Polyols producers’ PO demand may be slow to recover as their run rates depend on end-user requirements. Plant restarts from maintenance are now subject to local government approval, according to industry sources.

The polyols sector accounts for about 78% of the total PO consumption in China.

Other downstream propylene glycol and alcohol ether producers have also either cut or stopped production.

Apart from poor demand, logistics constraints after the holiday were also behind the strong build-up in PO producers’ inventory.

Transportation within a province is restricted while intra-provincial transport was largely suspended in the week ended 7 February.
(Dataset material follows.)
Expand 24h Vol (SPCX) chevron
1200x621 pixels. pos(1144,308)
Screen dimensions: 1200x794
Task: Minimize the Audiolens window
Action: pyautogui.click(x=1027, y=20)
As a result, cargoes in northern China could not be delivered to the eastern parts, industry sources said.

Chinese PO plants’ overall run rate has fallen to 68% amid feedstock shortage and sales pressure, down from the pre-holiday level of 82%.

Production cutbacks are mostly in Shandong province, with the theoretical production losses estimated at around 1,200 tonnes/day.

Operations of some PO units in China (’000 tonne/year)

Producer Location Capacity (’000 tonnes/year) Remarks
Xinyue Chemical Shandong 350 Run rate cut to 60% since 26 January on power plant issues.
Shandong Jinling Shandong 160 Run rate cut to 30% since 31 January on feedstock shortage.
Sanyue Chemical Shandong 240 Run rate cut to 70% since 2 February on feedstock shortage.
Sinopec Changling Hunan 100 Run rate cut to 50% from 80% since 1 February.
Zhonghai Fine Chemical Shandong 62 Phase-I run rate down to 60% and phase-II remains off line

Before the holiday, most participants were optimistic about the market in the first quarter, citing tight import supply due to a turnaround at Saudi Arabia’s plant.

Saudi Arabia-based Petro Rabigh is scheduled to shut its 200,000 tonne/year PO unit in late February or early March for 50-60 days of maintenance, according to market sources.

Saudi Arabia exported around 15,000 tonnes per month of PO to China in 2019.

Expectations of tighter supply sent China’s PO import prices rising above domestic prices in February, the first time this happened since June 2019. The price gap stood at around CNY10/tonne last week.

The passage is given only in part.